Lynne Truss is hilarious, but with this fourth installment of the Constable Twitten series, she has outdone herself. My thanks go to Net Galley and Bloomsbury for the review copy. This book is riotously funny, and it’s for sale now.
Truss first came on my radar with her monstrously successful nonfiction grammar primer, Eats, Shoots & Leaves: The Zero Tolerance Approach to Punctuation. A decade later I began reviewing, and one of my first reviews was for Cat Out of Hell, and later, the first in the Constable Twitten series, A Shot in the Dark, followed by the second, The Man That Got Away. I somehow missed the review copy for the third, Murder by Milk Bottle, which I discovered when I received the review copy for this fourth in the series; after sulking for a bit, I took myself to Seattle Bibliocommons and checked it out so that I’d be up to date when I began reading this one. It proved to be a good idea.
I tell you all this so you’ll see why I thought I had this author figured out. She had proven to have a distinctive, rather odd fiction writing style, which began in a sort of corny, groaning, oh-my-God-is-this-the-best-you-can-do style, but then sneakily grew better and funnier until by the second half, I’d be laughing my butt off. So as I open Psycho by the Sea, I have fortified myself to give Truss a minute or two to warm up. It will be funny, I am sure, but probably not just yet.
Surprise! This time, Truss had me laughing right out of the gate.
For the uninitiated, this satirical series is set in Brighton, a coastal resort town in England, in the 1950s. Our protagonist, Constable Twitten, is brilliant but irritating. He joins a small force that consists of Chief Inspector Steine, who has, until recently, been more interested in boosting tourism by pretending that Brighton has no crime, than in breaking up the formidable organized crime gang that runs amok, than in solving any of the crimes that have been committed. That was true until the last installment, when he inadvertently covered himself in glory and is now basking in the limelight, some of it literal as he is invited to speak on television or receive yet another award for his cleverness and courage. We also have Sergeant Brunswick, who would solve crimes gladly if he weren’t so everlastingly stupid; instead, he yearns to go undercover, even when there is no earthly purpose in it; when he does, he always manages to be shot in the leg at least once.
By now the readers know that the cleaning lady in charge of the station is a criminal mastermind. Mrs. Groynes is part cleaner, part den mother, and part overlord, and she makes herself loved and indispensable by showing up with cake, providing constant cups of tea, and listening to the cops to make sure that her operation is nowhere close to being discovered. In the first of the series, Twitten discovers what Groynes has been up to, but not a single, solitary cop or civilian will believe him. He’s new, after all, and they’ve known Palmyra Groynes forever. Mrs. Groynes, a crime lord? Don’t be ridiculous!

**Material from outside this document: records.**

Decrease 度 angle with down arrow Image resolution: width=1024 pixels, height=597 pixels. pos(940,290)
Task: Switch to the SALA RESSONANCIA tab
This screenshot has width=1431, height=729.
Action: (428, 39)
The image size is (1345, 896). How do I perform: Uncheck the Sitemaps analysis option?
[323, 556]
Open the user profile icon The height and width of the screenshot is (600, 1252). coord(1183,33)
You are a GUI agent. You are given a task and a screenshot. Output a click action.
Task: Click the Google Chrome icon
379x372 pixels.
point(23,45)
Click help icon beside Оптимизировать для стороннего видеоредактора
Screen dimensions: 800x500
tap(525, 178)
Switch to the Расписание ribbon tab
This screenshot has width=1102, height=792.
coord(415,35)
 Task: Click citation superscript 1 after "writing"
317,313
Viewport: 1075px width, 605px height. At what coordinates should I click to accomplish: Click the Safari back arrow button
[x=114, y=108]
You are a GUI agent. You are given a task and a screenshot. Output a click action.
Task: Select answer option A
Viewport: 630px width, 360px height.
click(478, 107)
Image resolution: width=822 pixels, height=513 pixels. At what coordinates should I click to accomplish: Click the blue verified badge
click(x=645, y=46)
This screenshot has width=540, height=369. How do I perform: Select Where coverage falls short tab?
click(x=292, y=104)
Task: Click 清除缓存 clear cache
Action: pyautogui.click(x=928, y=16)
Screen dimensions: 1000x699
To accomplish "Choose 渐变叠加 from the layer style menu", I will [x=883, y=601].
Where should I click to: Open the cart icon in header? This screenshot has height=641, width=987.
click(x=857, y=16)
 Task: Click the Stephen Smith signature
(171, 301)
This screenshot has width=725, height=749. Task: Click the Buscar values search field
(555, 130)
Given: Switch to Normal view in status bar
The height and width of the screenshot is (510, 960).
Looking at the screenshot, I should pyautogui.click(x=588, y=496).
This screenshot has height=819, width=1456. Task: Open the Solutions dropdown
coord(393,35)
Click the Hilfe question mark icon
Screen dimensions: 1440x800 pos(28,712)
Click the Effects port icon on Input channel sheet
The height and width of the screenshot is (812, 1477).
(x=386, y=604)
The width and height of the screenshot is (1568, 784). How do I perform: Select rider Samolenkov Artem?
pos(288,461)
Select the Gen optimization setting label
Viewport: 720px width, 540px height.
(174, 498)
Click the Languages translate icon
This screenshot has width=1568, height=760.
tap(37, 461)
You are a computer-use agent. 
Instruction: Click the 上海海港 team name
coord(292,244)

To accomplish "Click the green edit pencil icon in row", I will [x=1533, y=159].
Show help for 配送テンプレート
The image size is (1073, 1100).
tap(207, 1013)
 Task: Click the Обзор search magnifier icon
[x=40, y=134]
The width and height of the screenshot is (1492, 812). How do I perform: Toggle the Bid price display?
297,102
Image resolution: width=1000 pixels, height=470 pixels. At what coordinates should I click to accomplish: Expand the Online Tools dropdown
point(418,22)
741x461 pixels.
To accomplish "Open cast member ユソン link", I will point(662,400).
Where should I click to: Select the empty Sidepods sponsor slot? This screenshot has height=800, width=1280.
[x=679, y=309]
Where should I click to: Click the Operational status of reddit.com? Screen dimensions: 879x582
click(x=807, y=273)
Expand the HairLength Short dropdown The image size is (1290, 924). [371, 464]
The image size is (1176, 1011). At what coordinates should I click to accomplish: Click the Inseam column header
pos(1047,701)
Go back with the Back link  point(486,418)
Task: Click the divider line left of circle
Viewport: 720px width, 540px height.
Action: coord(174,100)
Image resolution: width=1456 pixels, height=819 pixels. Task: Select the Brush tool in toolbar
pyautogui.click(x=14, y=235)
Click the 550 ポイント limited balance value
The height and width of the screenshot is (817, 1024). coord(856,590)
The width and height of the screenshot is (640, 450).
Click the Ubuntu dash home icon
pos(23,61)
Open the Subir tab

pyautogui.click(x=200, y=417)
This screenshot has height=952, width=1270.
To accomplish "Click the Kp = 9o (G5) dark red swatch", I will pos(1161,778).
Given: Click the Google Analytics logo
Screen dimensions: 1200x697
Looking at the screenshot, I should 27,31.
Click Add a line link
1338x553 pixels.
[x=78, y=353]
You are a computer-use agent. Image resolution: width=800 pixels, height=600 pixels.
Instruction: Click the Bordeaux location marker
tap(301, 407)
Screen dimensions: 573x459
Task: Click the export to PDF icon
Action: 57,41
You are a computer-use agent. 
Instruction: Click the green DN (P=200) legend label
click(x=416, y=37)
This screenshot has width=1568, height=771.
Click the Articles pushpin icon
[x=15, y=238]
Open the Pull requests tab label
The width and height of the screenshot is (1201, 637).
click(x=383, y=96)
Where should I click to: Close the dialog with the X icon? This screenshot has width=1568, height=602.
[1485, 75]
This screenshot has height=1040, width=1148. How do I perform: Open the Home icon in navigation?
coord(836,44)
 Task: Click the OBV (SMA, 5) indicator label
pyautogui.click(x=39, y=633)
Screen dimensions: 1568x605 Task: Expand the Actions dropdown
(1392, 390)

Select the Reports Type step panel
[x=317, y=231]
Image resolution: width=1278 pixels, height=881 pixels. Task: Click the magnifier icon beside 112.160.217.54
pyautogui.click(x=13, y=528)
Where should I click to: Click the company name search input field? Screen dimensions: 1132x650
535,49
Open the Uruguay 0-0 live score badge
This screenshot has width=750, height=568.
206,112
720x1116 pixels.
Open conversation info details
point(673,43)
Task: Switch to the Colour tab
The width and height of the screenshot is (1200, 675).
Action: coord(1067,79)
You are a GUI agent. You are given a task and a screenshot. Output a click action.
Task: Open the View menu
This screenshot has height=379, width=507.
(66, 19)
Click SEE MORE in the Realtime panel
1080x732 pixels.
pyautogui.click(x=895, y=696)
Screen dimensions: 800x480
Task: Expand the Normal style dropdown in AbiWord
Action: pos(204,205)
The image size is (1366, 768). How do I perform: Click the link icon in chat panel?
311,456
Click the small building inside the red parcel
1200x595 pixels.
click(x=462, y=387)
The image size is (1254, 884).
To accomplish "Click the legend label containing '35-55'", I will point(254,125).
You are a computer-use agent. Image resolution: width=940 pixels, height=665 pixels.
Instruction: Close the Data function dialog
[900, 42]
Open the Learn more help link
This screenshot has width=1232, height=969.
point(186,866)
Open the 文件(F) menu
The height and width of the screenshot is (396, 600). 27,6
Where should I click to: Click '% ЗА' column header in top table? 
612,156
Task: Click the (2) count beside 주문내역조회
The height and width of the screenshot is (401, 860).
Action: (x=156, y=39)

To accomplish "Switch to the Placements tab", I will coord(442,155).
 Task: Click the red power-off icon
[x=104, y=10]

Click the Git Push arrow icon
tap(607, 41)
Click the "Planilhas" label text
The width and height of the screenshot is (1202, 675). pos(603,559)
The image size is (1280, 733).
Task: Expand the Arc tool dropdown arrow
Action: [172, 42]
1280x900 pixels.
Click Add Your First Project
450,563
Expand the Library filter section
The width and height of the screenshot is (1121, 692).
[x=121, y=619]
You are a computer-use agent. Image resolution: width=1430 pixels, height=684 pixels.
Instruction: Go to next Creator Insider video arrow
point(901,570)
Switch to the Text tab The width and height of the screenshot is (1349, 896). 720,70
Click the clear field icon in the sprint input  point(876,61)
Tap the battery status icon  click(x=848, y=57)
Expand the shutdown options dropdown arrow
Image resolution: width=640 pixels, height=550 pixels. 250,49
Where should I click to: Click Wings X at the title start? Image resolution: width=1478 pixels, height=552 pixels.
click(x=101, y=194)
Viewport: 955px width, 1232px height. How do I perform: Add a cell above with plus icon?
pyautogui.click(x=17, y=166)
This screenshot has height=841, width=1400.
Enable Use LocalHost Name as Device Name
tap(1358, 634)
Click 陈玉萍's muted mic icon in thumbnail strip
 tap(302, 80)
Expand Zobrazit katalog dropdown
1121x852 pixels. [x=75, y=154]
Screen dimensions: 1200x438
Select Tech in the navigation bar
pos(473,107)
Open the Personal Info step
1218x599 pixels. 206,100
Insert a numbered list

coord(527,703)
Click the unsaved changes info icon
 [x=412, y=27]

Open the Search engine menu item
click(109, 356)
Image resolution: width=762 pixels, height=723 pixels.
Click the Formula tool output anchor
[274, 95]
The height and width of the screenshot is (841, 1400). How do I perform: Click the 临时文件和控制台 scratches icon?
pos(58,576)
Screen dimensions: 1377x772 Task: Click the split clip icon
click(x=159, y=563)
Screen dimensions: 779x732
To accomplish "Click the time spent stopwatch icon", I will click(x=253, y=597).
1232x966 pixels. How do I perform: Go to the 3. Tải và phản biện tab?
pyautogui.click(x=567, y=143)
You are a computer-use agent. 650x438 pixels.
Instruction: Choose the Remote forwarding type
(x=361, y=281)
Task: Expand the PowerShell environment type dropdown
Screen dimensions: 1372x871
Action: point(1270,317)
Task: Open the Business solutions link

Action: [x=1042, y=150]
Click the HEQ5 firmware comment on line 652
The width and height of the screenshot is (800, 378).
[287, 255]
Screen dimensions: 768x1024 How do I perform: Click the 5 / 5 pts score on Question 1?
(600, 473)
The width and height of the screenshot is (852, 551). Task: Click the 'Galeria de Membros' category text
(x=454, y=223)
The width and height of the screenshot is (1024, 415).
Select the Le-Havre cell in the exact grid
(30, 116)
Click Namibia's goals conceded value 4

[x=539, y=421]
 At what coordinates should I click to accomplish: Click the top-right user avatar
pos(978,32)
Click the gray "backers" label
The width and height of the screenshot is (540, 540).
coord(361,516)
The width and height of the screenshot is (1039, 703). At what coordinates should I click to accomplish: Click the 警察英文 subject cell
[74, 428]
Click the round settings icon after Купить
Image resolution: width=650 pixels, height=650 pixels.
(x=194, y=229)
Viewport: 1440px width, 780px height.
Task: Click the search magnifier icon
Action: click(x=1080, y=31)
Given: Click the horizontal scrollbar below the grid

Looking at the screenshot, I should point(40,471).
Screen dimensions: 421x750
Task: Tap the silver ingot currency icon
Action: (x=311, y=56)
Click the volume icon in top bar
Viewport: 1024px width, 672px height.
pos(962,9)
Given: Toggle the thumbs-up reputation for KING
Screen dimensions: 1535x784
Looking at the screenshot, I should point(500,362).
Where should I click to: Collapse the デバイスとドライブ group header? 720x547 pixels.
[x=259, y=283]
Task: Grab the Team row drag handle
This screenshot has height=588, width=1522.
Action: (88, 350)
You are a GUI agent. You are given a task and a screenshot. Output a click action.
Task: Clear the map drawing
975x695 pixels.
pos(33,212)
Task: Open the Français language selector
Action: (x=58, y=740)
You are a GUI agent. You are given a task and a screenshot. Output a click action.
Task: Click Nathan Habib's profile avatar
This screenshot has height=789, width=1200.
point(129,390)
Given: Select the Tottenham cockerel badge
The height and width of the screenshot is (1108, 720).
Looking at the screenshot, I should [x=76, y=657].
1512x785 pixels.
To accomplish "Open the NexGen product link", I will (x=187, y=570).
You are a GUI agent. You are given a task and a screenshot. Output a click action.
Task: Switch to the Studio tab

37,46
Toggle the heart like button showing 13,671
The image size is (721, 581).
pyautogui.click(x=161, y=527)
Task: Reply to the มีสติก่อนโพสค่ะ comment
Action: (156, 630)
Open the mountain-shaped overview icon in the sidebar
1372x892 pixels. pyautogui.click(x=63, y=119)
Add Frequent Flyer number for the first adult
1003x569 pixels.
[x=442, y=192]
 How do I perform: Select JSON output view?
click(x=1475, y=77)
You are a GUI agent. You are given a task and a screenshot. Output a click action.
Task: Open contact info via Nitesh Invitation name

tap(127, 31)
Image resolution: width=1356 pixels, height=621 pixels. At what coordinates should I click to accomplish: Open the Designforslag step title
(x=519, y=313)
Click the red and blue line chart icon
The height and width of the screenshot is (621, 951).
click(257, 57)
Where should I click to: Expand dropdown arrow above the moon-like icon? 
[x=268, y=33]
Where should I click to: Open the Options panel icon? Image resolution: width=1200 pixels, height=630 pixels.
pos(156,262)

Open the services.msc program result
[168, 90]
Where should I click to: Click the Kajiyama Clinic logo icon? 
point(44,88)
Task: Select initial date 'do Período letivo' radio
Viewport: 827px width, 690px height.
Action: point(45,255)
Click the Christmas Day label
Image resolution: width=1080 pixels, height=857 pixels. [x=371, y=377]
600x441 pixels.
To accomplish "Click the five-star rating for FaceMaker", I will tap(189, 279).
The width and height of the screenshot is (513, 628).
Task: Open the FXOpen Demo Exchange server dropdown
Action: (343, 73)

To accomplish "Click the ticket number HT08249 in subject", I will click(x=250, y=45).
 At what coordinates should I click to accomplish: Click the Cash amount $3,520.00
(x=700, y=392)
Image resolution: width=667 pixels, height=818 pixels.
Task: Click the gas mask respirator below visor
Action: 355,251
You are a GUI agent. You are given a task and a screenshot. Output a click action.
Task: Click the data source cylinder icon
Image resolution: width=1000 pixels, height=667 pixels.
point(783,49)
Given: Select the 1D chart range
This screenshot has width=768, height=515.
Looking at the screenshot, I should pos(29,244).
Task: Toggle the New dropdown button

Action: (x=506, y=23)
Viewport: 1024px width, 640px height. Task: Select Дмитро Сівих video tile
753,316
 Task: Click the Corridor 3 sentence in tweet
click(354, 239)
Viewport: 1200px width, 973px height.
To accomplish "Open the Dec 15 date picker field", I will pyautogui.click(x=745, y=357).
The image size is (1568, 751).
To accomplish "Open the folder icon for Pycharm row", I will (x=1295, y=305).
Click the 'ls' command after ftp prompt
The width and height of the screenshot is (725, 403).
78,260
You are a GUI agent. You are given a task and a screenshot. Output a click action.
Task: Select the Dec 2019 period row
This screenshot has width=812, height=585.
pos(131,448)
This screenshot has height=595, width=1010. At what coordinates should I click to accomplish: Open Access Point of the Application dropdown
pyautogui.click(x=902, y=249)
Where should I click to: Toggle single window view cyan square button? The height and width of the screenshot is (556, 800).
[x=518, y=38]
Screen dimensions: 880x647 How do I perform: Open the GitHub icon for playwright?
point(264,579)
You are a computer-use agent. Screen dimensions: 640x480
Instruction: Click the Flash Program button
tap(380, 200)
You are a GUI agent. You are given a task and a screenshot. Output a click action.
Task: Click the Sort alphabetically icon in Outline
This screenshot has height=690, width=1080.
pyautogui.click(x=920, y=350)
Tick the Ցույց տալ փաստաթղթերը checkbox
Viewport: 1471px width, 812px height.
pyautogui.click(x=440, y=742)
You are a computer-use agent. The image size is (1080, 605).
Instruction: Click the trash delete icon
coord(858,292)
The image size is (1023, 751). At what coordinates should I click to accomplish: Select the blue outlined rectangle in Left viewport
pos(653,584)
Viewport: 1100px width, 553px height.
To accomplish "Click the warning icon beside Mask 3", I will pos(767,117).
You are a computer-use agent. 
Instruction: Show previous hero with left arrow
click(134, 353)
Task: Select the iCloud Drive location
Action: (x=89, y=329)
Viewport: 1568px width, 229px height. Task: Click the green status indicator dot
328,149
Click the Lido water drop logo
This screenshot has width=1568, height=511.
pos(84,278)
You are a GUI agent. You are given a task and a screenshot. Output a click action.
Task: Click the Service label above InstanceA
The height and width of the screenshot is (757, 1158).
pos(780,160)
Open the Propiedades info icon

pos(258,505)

Now it seems that Palmyra has a competitor, someone that wants her turf and is willing to mow down her operatives in order to take it. I never would have seen this coming, and it’s an ingenious development. Old characters come back, and a new one, a formidable secretary sent down from London, turns the cop shop into a much more legitimate enterprise, and also sends Groynes packing. Even Twitten wants her back.
My favorite moment is when Twitten is being held at gunpoint, and he is so pedantic and obnoxious that he bores his assailant out of shooting him.
Not only does this book hit my funny bone right away, it also features a more complex, well balanced plot, and more character development. Until now, I had assumed no real character development was being attempted, because it’s satire, satire, satire, but now, it appears one can do both, and Truss does both bally splendidly.
“Flipping hedgehogs!” You have to get this book, but it will be more enjoyable if you read the other three first. Highly recommended.